Fraudulent and dishonest life insurance claims were the second-highest contributors to fraud cases in 2023. “Unfortunately, losses jumped from R17 million in 2022 to R69.8 million in 2023 driven largely by fraudulent death claims,” says Van Niekerk.
According to Van Niekerk, there was also some good news in the 2023 statistics. “The numbers show a welcome decline in fraudulent applications and actual losses. At the same time, the value of prevented losses was high, which means there was a real impact in preventing application fraud. This also indicates the persistent threat of fraud that the industry faces.”

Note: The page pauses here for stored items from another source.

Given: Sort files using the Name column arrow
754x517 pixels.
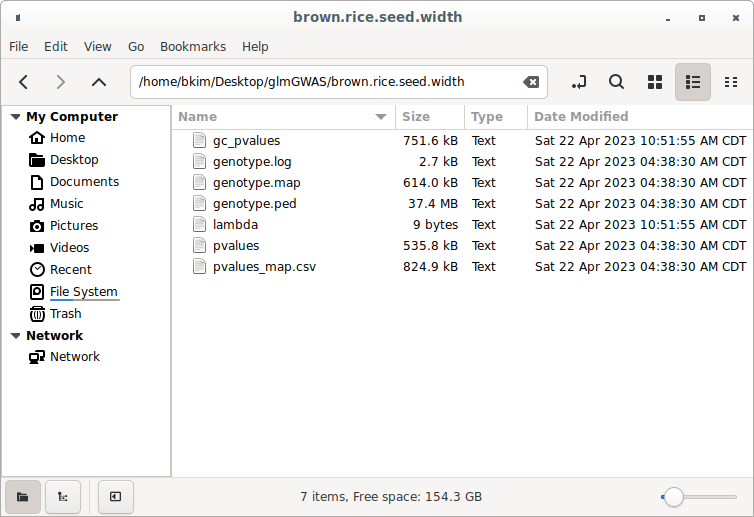Looking at the screenshot, I should click(381, 117).
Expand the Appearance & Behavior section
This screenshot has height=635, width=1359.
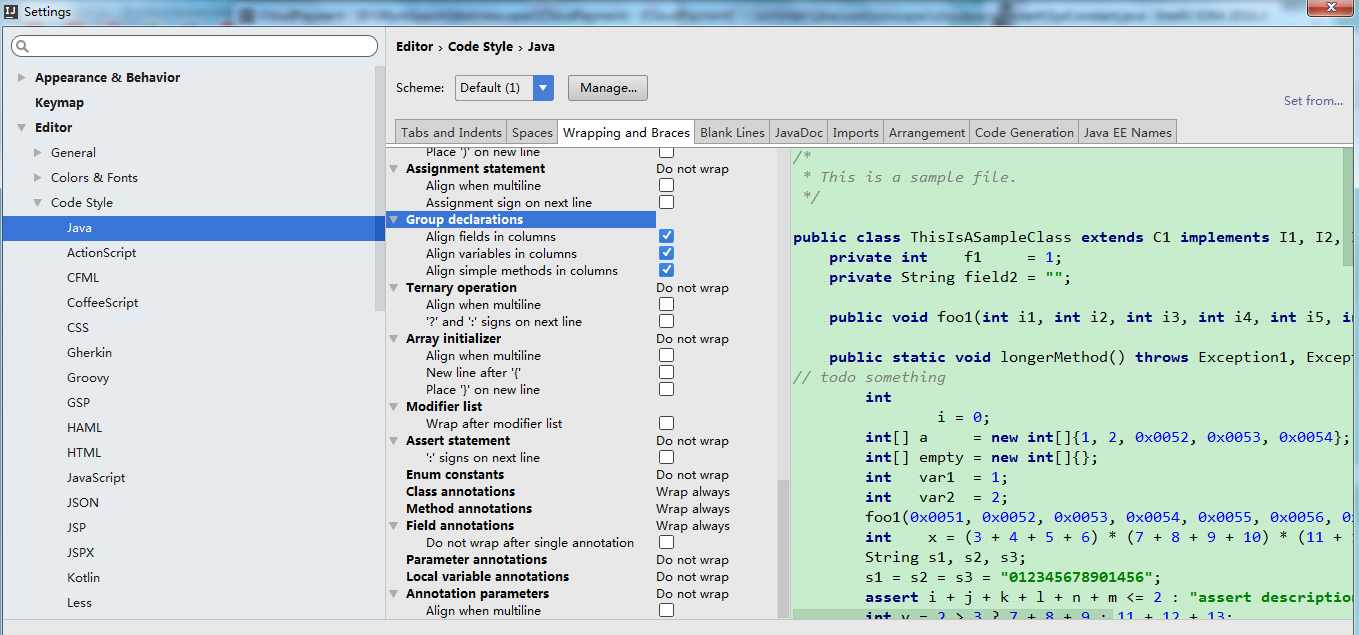(x=22, y=78)
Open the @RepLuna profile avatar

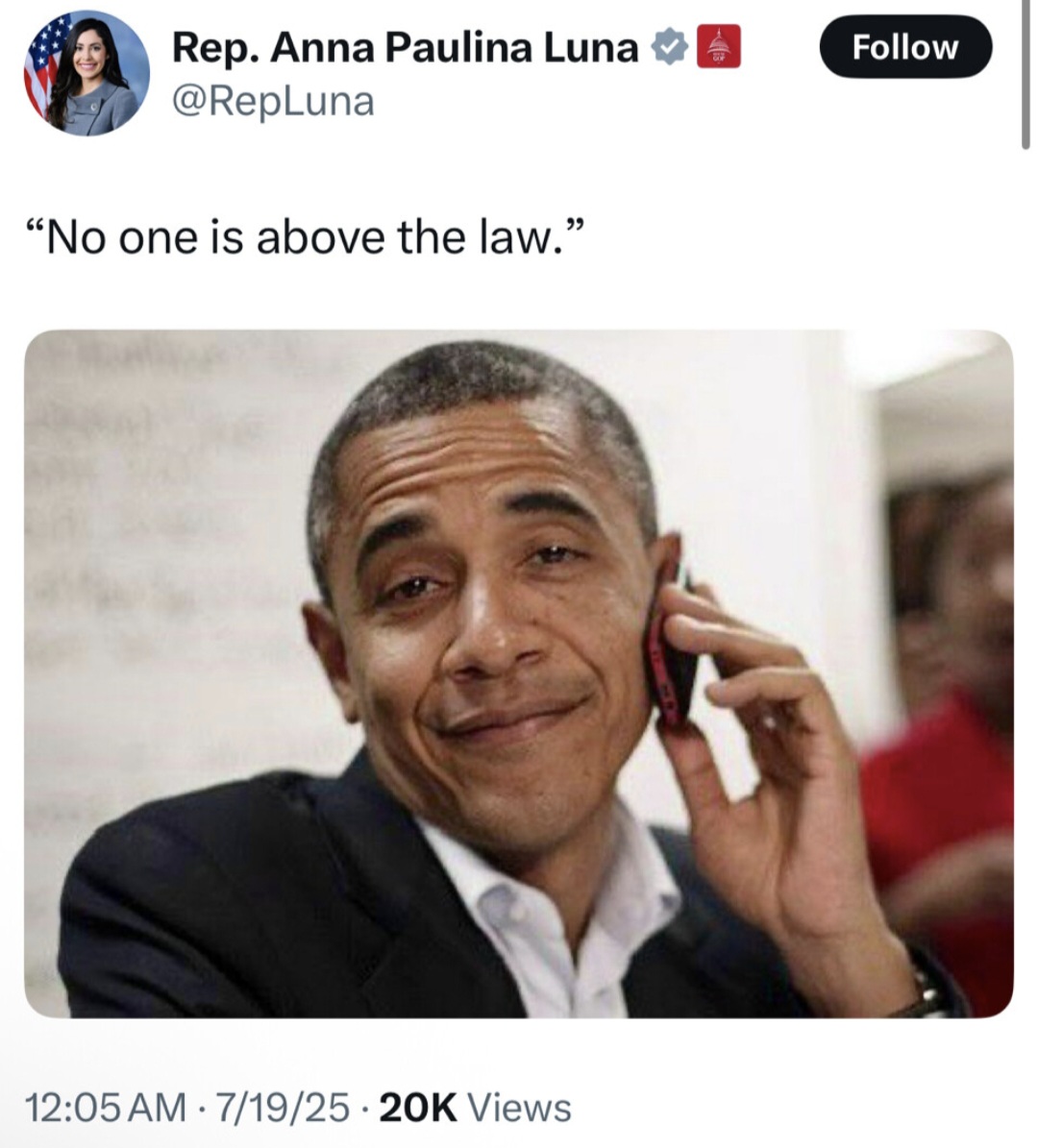coord(87,73)
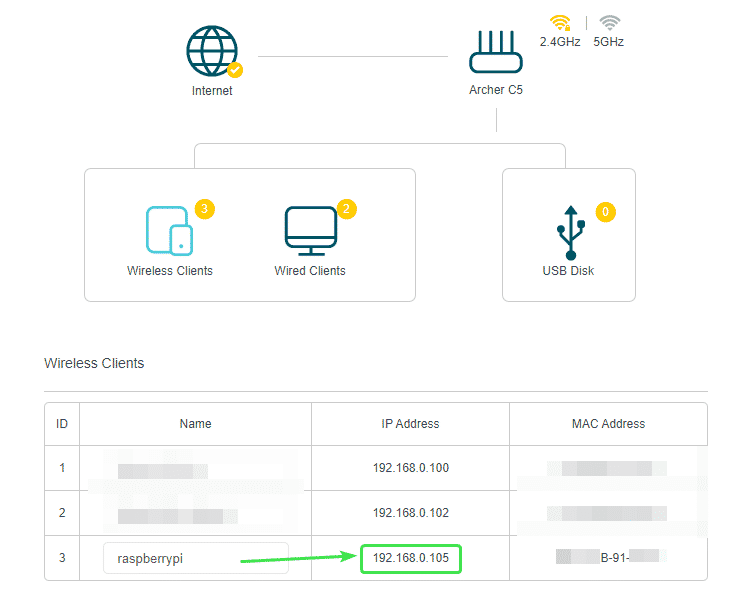Click the Wired Clients label
This screenshot has height=594, width=753.
(310, 271)
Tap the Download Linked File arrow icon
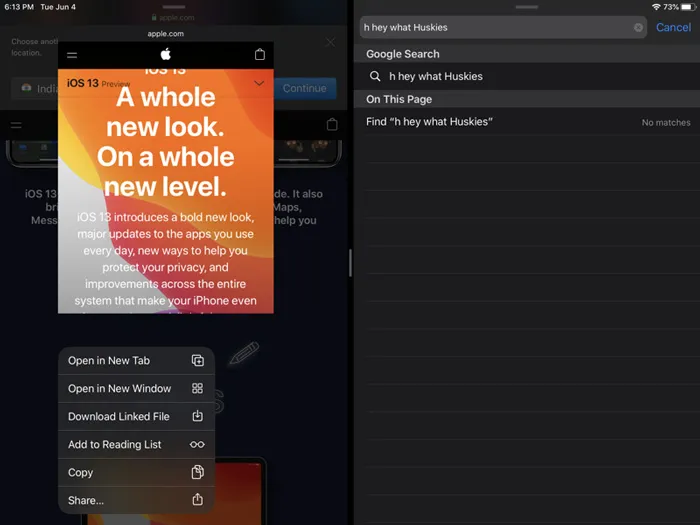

Van Niekerk reports a decrease in fraudulent withdrawals and investments, but a concerning increase in actual losses recorded, which jumped from R23.7 million in 2022 to R40.5 million in 2023. “While the attack rate was lower, the value of prevented and actual fraud increased substantially in 2023,” he comments.
New and concerning trends
Van Niekerk says two concerning trends that have emerged in recent years are murder for insurance payouts and deceased estate fraud. “We have requested Asisa members to report on these cases separately, starting with the 2023 statistics, to help our industry find ways to clamp down on these cases with urgency.”
Deceased estate fraud
Van Niekerk says life insurers and investment companies noticed a new trend whereby criminals target deceased estate benefits and investment accounts. In 2023, life insurers reported 20 cases and investment companies 34 cases.
He says deceased estate fraud is committed by impersonating legitimate parties and fabricating letters of executorship and other documents, as well as opening fraudulent bank accounts in the names of beneficiaries by impersonators and false executors.
Fraudulent and dishonest claims across the provinces
In terms of geographical distribution, the highest number of fraudulent and dishonest claims were reported in KwaZulu-Natal (KZN), followed by Gauteng, the Western Cape, and the Eastern Cape. The Western Cape, in particular, saw the biggest increase in fraudulent activity compared to previous years.